> [Work required] Gather every one of the lines below that contains the string "Task", copying each line in full. Matching is case-sensitive.

> [Provided data]

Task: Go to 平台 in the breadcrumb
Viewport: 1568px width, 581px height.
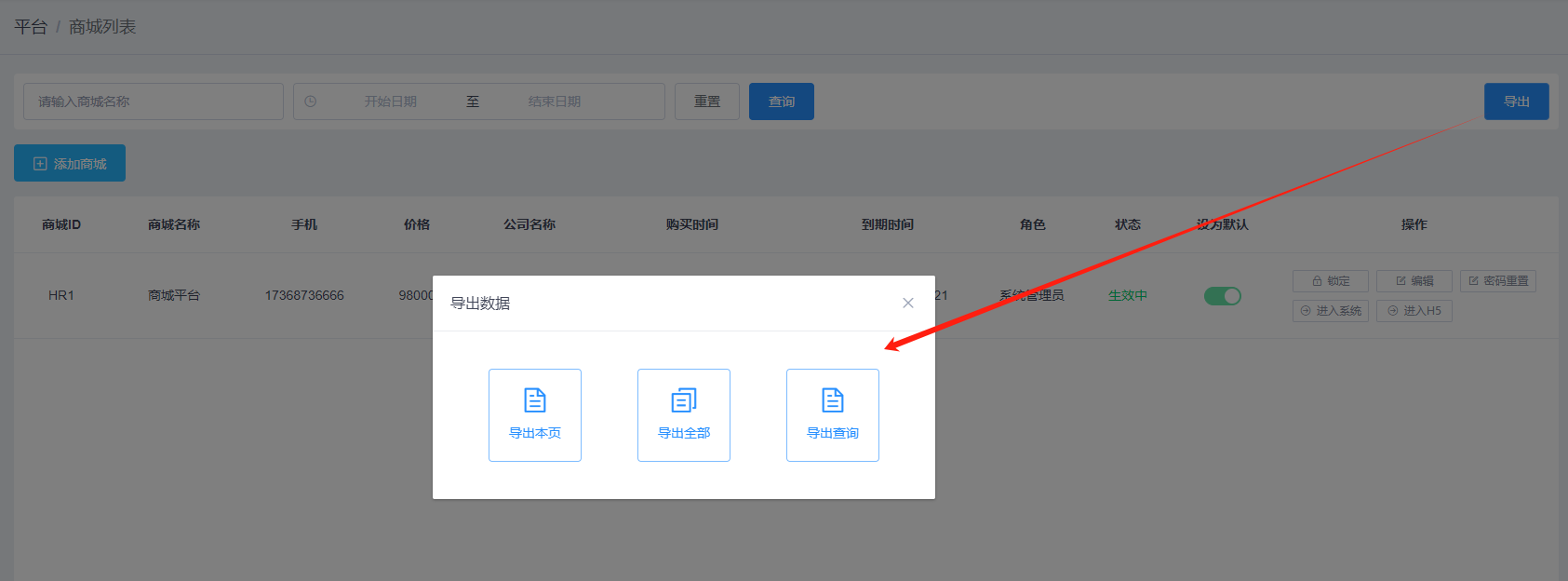Action: (x=31, y=27)

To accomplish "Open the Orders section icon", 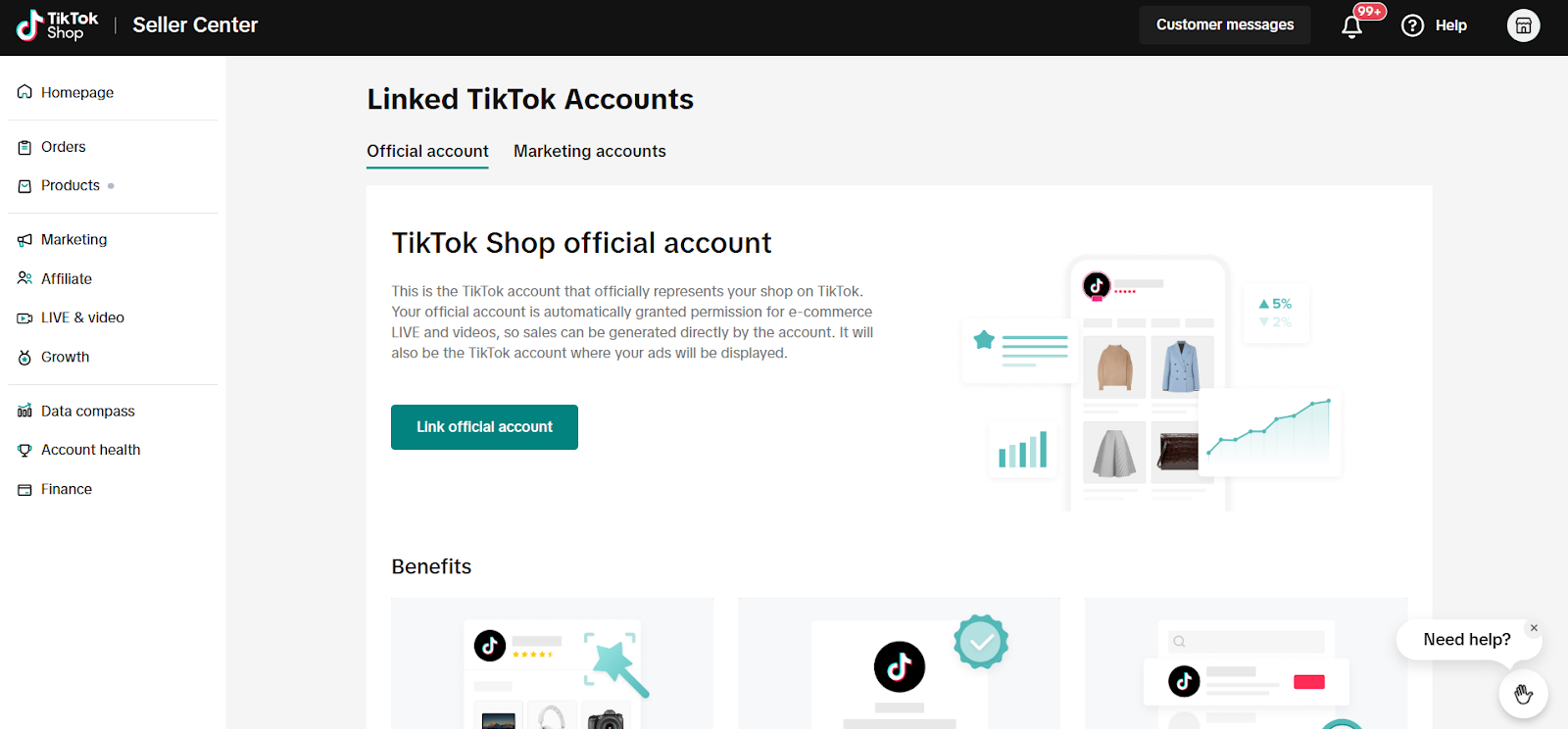I will [x=24, y=146].
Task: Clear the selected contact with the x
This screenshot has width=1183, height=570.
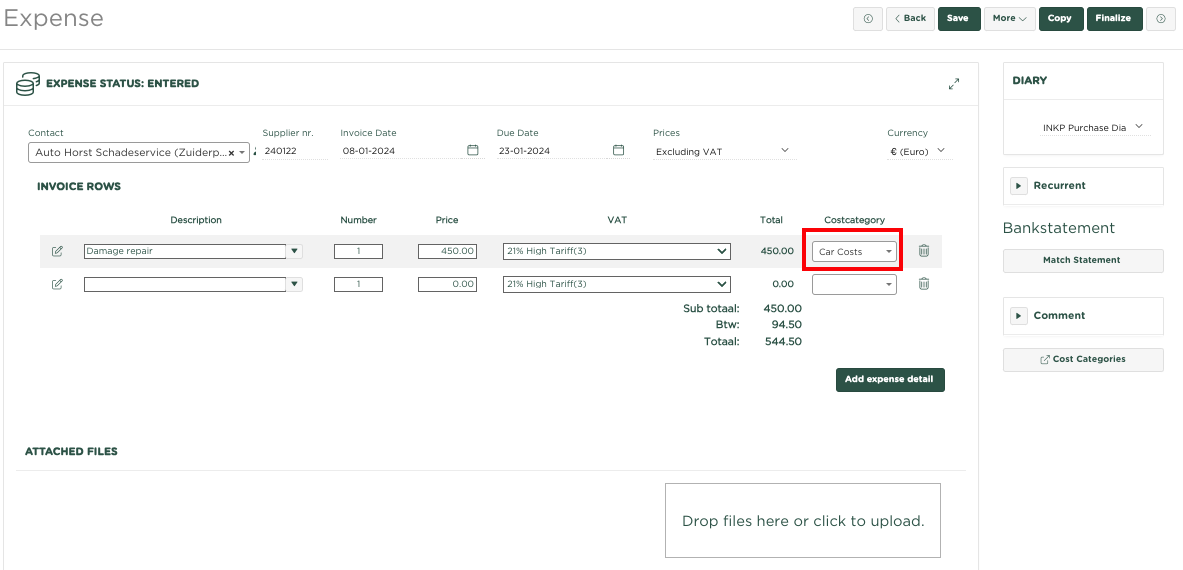Action: click(x=231, y=153)
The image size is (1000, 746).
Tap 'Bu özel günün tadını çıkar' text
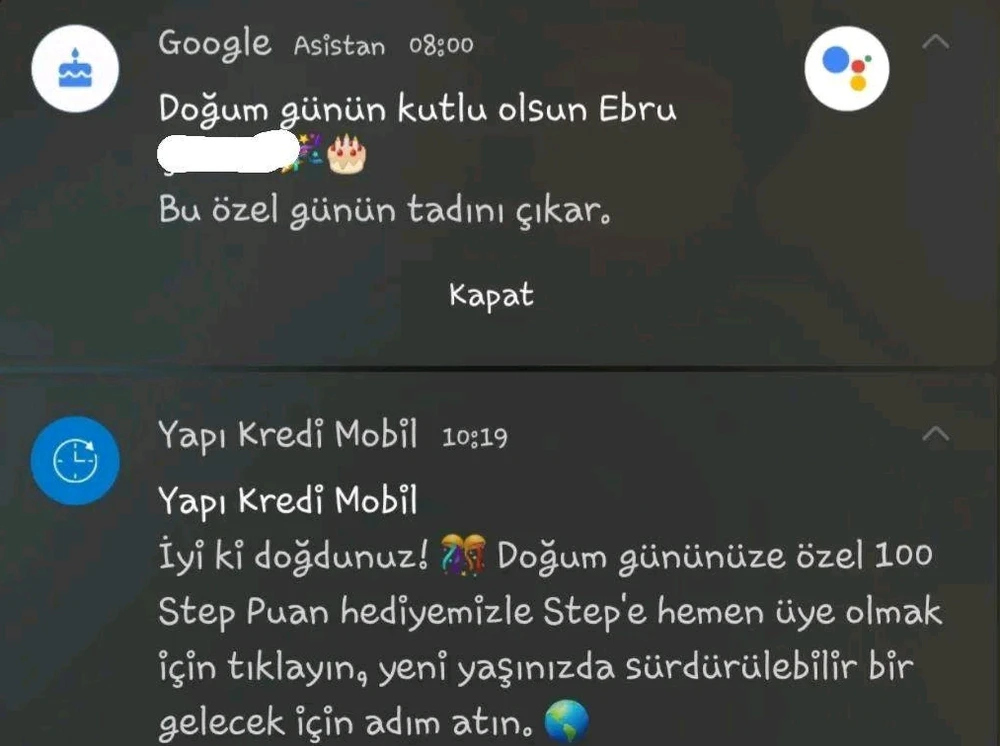click(385, 210)
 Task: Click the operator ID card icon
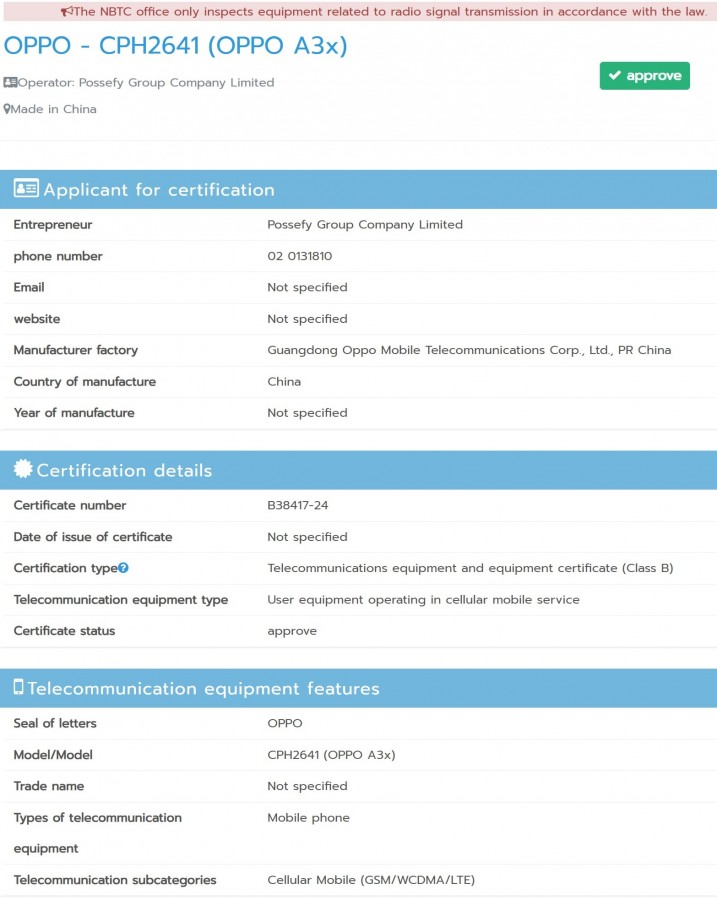10,83
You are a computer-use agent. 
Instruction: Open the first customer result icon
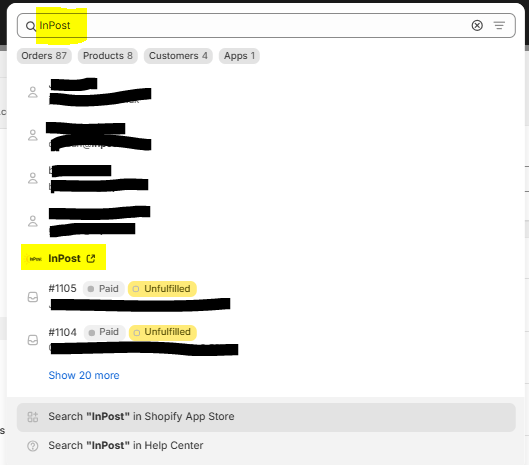click(33, 92)
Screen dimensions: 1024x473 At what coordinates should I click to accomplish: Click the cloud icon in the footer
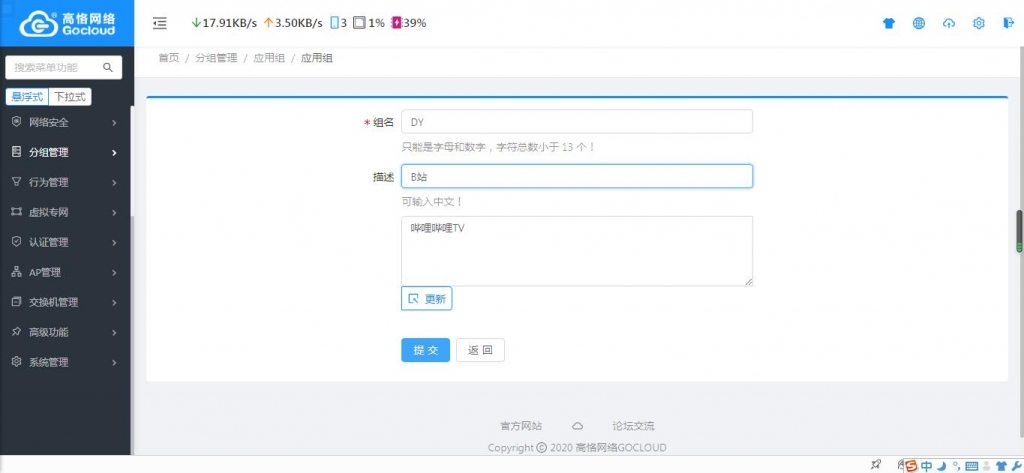(577, 426)
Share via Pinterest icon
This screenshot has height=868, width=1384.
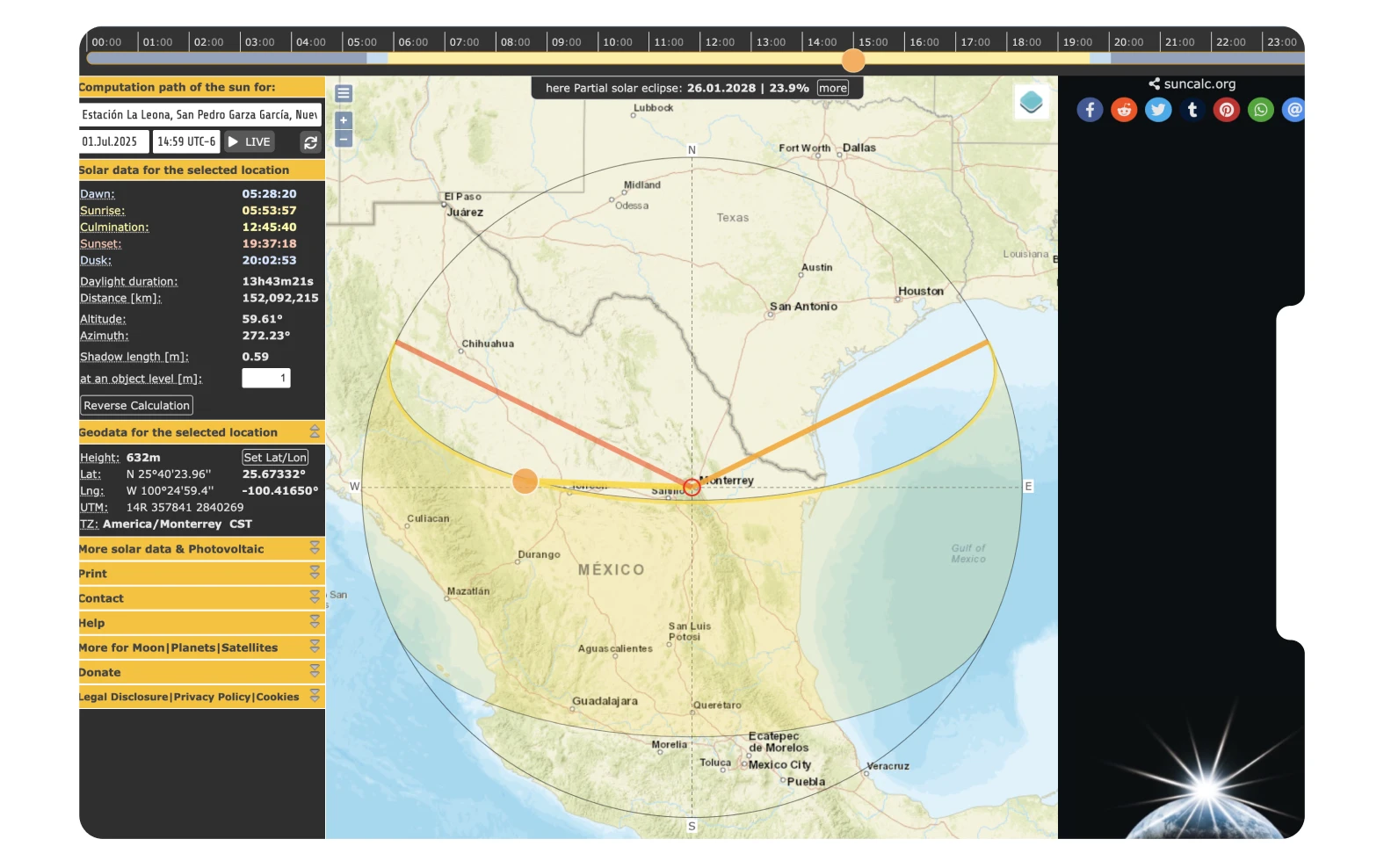click(1227, 110)
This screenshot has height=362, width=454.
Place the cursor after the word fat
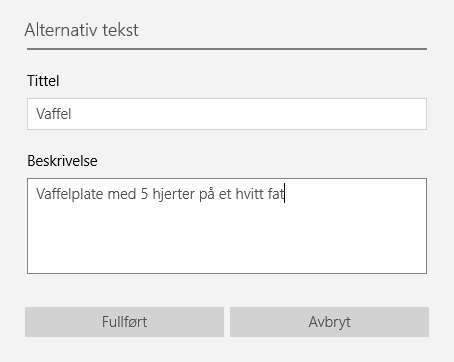pos(285,194)
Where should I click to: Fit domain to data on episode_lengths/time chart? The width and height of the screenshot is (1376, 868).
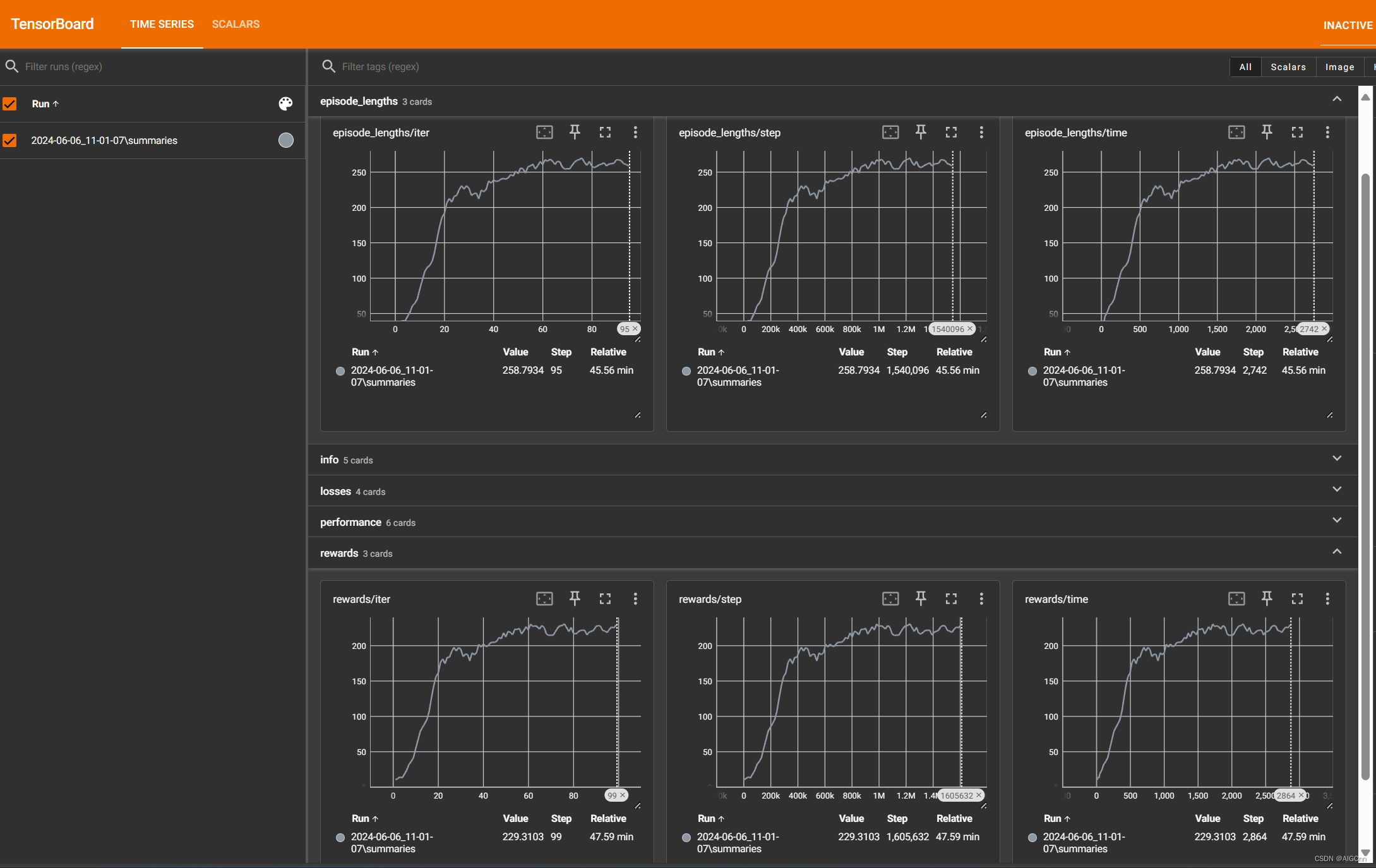1236,132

> [Final answer]
Task: Go to 平台 in the breadcrumb
Task: Clear the selected contact with the x
 Task: Click the operator ID card icon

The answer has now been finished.